**Kaynak:**
İzmir'de 30 Ekim 2020'de meydana gelen 6.6 şiddetindeki depremde 116 kişi öldü, binin üzerinde kişi ise yaralanmıştı. Depremde 17 bina yıkılırken binin üzerinde binada hasar oluştu. İzmir, tarih boyunca birçok depremle sarsıldı, harap oldu ve birçok defa yeniden inşa edildi. 1688, 1739 ve 1778'de meydana gelen depremler, İzmir'de büyük hasarlara yol açmıştı. İzmir 30 Ekim depreminin yıl dönümüne yaklaşılırken, Kültür ve Turizm Bakanlığı izni ile İzmir Katip Çelebi Üniversitesi adına yürütülen ve Güzel Enerji AŞ ve Yaşar Eğitim ve Kültür Vakfı'nın desteği ile yapılan kazı çalışmalarıyla dünyanın kent merkezindeki en büyük antik dönem agoralarından biri olan Smyrna Agorası'nın tarihi, gün yüzüne çıktı.
Büyük İskender tarafından 193 hektarlık alanda kurulan 8 bin 500 yıllık tarihe sahip antik kent, Kadifekale'den Kemeraltı'na kadar uzanıyor. Antik çağın gündelik yaşamına dair çok sayıda ipucu sunan kentte, son 14 yıldır gerçekleştirilen kazı çalışmalarında 1483 adet obje bulundu. Bu objelerle birlikte Smyrna Agorası'nın, İzmir'de yaşanan depremler ile ilgili birçok kanıt içerdiği de ortaya çıktı. İzmir Katip Çelebi Üniversitesi Türk İslam Arkeolojisi Bölümü Öğretim Üyesi ve Smyrna Antik Kenti ve Agora Tiyatrosu Kazı Heyeti Başkanı Doç. Dr. Akın Ersoy, Smyrna Antik Kenti'nde depreme dair önemli yazıt, yapıt ve belgelerin olduğuna dikkat çekti.
İZMİR'DE GEÇMİŞTE DE BÜYÜK DEPREMLER YAŞANDI
İzmir'de 30 Ekim'de meydana gelen depremin, benzerlerinin geçmiş dönemlerde de yaşandığını belirten Doç. Dr. Ersoy, "Geçen sene bu zamanlarda İzmir'de büyük bir deprem meydana geldi. Ben de depremzedelerden bir tanesiyim. Smyrna Antik Kenti'nde İzmir'in depremselliğine vurgulayan önemli yazıtlar var. Dönemin valisinin kentteki deprem sonrasında İzmir'in yeniden bir şehir olmasını onurlandırıldığı bir yapıt yer alıyor. Yapıtın üzerinde muhtemelen vali beyin bir bronz heykeli olduğunu tahmin ediyoruz. Bir somut yazıt, bir de antik kaynakların belgeleri var. Bu belgelerde İzmir'deki depremselliği uzun uzun anlatıyorlar. Birçok ipucu İzmir'in depremselliğinin 2 bin 500 yıllık kayıtlarını bize sunuyor" dedi.

**Verilen Materyal:**
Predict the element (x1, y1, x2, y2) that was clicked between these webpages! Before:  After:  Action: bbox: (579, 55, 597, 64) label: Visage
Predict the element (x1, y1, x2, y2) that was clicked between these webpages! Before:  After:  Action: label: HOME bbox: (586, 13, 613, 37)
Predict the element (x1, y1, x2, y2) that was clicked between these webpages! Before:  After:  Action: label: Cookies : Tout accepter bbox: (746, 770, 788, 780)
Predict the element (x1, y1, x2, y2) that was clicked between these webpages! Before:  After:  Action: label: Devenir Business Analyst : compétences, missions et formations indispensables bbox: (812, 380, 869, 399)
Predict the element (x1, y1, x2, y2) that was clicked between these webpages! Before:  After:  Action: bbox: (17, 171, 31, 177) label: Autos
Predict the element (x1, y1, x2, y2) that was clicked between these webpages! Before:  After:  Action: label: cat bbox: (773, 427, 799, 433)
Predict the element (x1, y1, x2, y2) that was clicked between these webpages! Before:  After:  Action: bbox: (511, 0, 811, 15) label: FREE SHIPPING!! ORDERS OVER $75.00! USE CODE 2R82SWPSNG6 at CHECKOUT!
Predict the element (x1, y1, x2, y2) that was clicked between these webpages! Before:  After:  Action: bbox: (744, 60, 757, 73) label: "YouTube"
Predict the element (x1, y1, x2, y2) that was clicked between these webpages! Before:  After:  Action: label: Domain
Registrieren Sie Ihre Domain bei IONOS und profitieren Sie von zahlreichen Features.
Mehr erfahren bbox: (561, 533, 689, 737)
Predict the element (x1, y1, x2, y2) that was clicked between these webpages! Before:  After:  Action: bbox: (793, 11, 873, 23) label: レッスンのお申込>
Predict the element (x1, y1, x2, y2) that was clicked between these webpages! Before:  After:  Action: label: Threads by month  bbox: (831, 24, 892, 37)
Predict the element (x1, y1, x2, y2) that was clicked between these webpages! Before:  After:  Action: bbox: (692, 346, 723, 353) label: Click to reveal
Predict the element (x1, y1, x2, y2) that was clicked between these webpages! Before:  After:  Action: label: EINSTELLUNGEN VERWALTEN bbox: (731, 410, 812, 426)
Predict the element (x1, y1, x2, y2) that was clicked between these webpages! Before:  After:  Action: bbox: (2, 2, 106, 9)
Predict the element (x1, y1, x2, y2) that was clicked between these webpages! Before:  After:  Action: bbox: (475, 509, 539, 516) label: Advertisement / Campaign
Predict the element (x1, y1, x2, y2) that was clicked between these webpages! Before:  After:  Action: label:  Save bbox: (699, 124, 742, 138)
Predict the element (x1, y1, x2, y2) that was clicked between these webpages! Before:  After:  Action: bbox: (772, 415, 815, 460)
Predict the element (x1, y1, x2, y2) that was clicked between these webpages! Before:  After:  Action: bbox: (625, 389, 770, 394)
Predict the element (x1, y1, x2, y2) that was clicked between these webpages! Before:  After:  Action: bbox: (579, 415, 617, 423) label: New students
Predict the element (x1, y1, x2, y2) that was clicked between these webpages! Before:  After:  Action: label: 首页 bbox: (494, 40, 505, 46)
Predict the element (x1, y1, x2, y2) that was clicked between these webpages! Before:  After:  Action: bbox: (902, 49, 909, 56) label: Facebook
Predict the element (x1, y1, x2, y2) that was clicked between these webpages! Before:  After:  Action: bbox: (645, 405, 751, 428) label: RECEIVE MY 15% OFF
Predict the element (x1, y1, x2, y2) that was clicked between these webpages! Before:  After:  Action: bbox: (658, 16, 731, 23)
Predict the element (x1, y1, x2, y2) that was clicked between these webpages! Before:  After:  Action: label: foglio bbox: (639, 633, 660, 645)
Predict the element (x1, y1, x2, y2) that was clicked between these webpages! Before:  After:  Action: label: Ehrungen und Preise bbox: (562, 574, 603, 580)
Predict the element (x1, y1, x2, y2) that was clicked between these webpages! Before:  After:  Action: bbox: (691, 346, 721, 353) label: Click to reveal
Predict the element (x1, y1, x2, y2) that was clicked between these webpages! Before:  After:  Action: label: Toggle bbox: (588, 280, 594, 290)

**Yapılacak Görevler:**
(A) Smyrna Antik Kenti hakkındaki metne göre kentte son 14 yıldır yürütülen kazı çalışmalarında kaç adet obje bulunmuştur?
(B) Smyrna Antik Kenti hakkındaki metni kaldığı yerden sürdürünüz.
Verilen materyalin kullanılmasına gerek yoktur.

**Görev Çıktıları:**
(A) 1483 adet obje bulunmuştur.

(B)
İZMİR DEPREMİNİN BELGESİDİR
Ören yerinde bulunan bir yazıttan söz eden Doç. Dr. Ersoy, "Milattan sonra 551 yılına ait bir yazıt bulunuyor. Dönemin İzmir valisinin kente deprem sonrası yaptığı desteklerle yeniden ayağa kaldırılmasını gösterdiği bir yazıt ortaya çıktı. 2009 yılında bu yazıta ulaştık ve görünür hale getirdik. Bu İzmir'in 6'ncı yüzyılın ortalarında geçirmiş olduğu depremin belgesidir. İzmir'in antik kaynaklarda geçen 177-178 yılı depremi vardır. Bu depremi 'Aristides' adlı bir hitabet sanatçısının günümüze ulaşmış eserlerinden öğreniyoruz. Aristides'in söylemlerinden, İzmir'in güneşinin o dönemde solduğunu öğreniyoruz. Aristides İzmir için yardım istemiştir. Öte yandan kare kütleler, depreme karşı 24 metre uzunluğundaki yapının yıkılmasını engellemek için inşa edilmiş. Kemerleri desteklemek üzere yapılmış olan güçlendirmeler bulunuyor. Bunların da içinde devşirme malzemeler var. Deprem ve güçlendirmeleri İzmir'in kaderinde bulunuyor" diye konuştu.
1483 OBJE İZMİR MÜZESİ'NE KAZANDIRILDI
İzmir'in yaşanabilir olması özelliğine dikkati çeken Doç. Dr. Ersoy, "Bu kentin özelliği aynı İstanbul gibi üzerinde yaşanabilir bir kent olmasıdır. Bu bölgede birinci derecede arkeolojik sit alanı olan iki büyük alan var. Birincisi Kadifekale'dir. Hemen altında Smyrna Tiyatrosu ve Smyrna Agorası bulunmaktadır. Antik dönemde de mutlaka her İzmirlinin gün içinde bir defa da olsa uğradığı bir nokta burası. Bu bölge tezgahların olduğu, dini ritüellerin yapıldığı ve günlük yaşamda her türlü aktivitenin bulunduğu bir yer. 14 yıllık çalışmalarımızda sponsorlarımızın desteğini gördük. 1483 adet objeyi, İzmir Müzesi'ne kazandırdık. İzmir Müzesi'nin bir köşesinde, son 14 yılda Smyrna kazıları çerçevesinde bulduğumuz heykellerden oluşan bir köşemiz var" dedi.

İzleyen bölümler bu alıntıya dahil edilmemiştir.